Nova Scotia

Nova Scotia reports 91 in designated COVID-19 hospital units on Tuesday

Nova Scotia reported 91 people were in designated COVID-19 units on Tuesday, including 14 in intensive care.

14 people are in intensive care

Currently, unvaccinated Nova Scotians are about four times more likely to be hospitalized due to COVID-19 than someone with two doses of vaccine. That is based on average hospitalizations since the province started releasing the daily hospitalization numbers by vaccine status on Jan. 4. (Markus Schreiber/The Associated Press)

Nova Scotia reported 91 people were in a designated COVID-19 hospital unit on Tuesday, including 14 in the ICU.

Since the Omicron wave began on Dec. 8, 51 Nova Scotians have died due to COVID-19. 

The age range of those in hospital is 0 to 97, the average age is 65 and the average length of stay in hospital is 8.3 days, according to a news release.

On Saturday, Nova Scotia reported 102 people in a designated COVID-19 hospital unit, which was the highest number of hospitalizations reported in months.

Premier Tim Houston and Nova Scotia Chief Medical Officer of Health Dr. Robert Strang will provide a COVID-19 update on Wednesday at 3 p.m.

There are also two other groups of people in hospital related to COVID-19:

  • There are 130 people who were identified as positive upon arrival at hospital but were admitted for another medical reason, or were admitted for COVID-19 but no longer require specialized care.
  • There are 142 people who contracted COVID-19 after being admitted to hospital.

The vaccination status of those in hospital is:

  • Twenty-one (23.1 per cent) people have had a third dose of COVID-19 vaccine.
  • Thirty-six (39.5 per cent) are fully vaccinated (two doses).
  • One (1.1 per cent) is partially vaccinated.
  • Thirty-three (36.3 per cent) are unvaccinated.

Currently, unvaccinated Nova Scotians are about four times more likely to be hospitalized due to COVID-19 than someone with two doses of vaccine. That is based on average hospitalizations since the province started releasing the daily hospitalization numbers by vaccine status on Jan. 4.
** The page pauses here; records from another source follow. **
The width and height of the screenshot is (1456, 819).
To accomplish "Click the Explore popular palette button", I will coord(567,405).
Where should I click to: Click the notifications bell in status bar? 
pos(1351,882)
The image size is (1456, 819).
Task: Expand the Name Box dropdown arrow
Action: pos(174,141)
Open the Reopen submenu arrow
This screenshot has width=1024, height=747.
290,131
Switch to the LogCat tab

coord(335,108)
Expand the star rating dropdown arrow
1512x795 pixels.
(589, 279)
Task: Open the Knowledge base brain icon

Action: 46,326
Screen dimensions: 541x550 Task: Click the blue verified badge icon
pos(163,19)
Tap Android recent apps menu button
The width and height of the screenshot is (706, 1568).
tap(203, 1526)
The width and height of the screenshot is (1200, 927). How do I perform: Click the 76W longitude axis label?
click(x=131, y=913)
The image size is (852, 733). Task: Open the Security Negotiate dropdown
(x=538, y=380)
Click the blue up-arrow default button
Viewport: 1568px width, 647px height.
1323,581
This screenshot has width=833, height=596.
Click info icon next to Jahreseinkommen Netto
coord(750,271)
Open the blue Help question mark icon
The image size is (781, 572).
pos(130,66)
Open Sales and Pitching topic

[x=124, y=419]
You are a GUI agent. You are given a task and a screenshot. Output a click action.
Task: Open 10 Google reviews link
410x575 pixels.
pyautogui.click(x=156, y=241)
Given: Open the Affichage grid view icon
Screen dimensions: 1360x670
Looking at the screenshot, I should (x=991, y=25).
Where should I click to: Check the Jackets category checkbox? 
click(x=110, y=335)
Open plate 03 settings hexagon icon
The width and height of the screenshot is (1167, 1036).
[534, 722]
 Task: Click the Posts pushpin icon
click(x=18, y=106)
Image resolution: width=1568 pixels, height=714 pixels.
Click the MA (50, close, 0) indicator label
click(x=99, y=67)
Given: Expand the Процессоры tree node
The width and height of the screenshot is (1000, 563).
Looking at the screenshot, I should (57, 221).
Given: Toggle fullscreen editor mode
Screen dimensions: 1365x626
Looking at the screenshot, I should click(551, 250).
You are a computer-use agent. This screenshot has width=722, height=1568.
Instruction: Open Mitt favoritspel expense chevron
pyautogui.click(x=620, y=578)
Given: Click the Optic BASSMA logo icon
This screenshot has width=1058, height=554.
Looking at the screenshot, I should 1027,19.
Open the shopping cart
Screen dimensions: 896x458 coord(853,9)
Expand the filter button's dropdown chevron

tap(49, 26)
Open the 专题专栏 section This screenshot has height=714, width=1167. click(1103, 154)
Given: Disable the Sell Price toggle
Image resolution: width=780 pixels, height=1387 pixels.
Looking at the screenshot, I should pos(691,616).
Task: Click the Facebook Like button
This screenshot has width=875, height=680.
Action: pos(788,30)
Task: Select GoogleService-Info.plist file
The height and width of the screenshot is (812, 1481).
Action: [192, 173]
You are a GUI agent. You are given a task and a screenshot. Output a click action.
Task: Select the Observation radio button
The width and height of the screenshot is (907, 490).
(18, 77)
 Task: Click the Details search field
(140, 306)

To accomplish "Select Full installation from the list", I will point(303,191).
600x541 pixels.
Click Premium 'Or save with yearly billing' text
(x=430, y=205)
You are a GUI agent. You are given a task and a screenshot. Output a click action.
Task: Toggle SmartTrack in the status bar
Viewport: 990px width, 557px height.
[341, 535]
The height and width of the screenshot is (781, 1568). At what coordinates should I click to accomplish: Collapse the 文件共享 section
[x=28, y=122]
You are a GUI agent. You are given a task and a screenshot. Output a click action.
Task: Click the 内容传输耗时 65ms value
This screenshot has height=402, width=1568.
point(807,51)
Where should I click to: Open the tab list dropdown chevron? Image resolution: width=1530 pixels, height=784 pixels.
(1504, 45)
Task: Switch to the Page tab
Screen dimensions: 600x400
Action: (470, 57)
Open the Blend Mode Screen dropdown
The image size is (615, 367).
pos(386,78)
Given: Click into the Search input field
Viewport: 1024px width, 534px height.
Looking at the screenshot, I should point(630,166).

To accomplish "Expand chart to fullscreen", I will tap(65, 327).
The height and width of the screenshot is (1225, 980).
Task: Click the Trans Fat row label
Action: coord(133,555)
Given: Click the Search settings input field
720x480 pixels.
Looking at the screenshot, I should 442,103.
Between Dec. 8 and Feb. 2, unvaccinated people were also more than four times as likely to die from COVID-19 than someone who had received two doses of vaccine, and more than seven times as likely to die of COVID-19 than someone who had received a booster dose.

Hundreds of Nova Scotia Health staff off work

According to Nova Scotia Health, 426 employees are off work as of Tuesday because they've either tested positive for COVID-19, are awaiting results of a test, or they've been exposed to someone in their household who has tested positive. 

The breakdown of those absences are as follows: 

  • Western zone: 83
  • Central zone: 173
  • Northern zone: 74
  • Eastern zone: 96

There were 112 fewer employees off work this week than last week, however the health authority said last week's numbers were artificially low because of delays in testing due to the weather.

Police issue dozens of tickets for breaking health rules

In a news release, Halifax Regional Police said they issued summary offence tickets to 51 people at a gathering last Friday. Police were called to a noise complaint at around 7:45 p.m. Each of the people at the gathering not following rules under the Health Protection Act were fined $2,422.

A few hours before that, at around 3:50 p.m., officers in Halifax responded to a noise complaint made about another gathering. Police issued fines of $2,422 to two 18-year-olds. 

Number of cases

Nova Scotia labs completed 2,020 tests on Monday and reported an additional 219 new lab-confirmed cases of COVID-19.

There are 81 cases in the central zone, 46 cases in the eastern zone, 41 cases in the northern zone and 51 cases in the western zone.

As of Tuesday, there are an estimated 3,132 active cases of COVID-19 in Nova Scotia.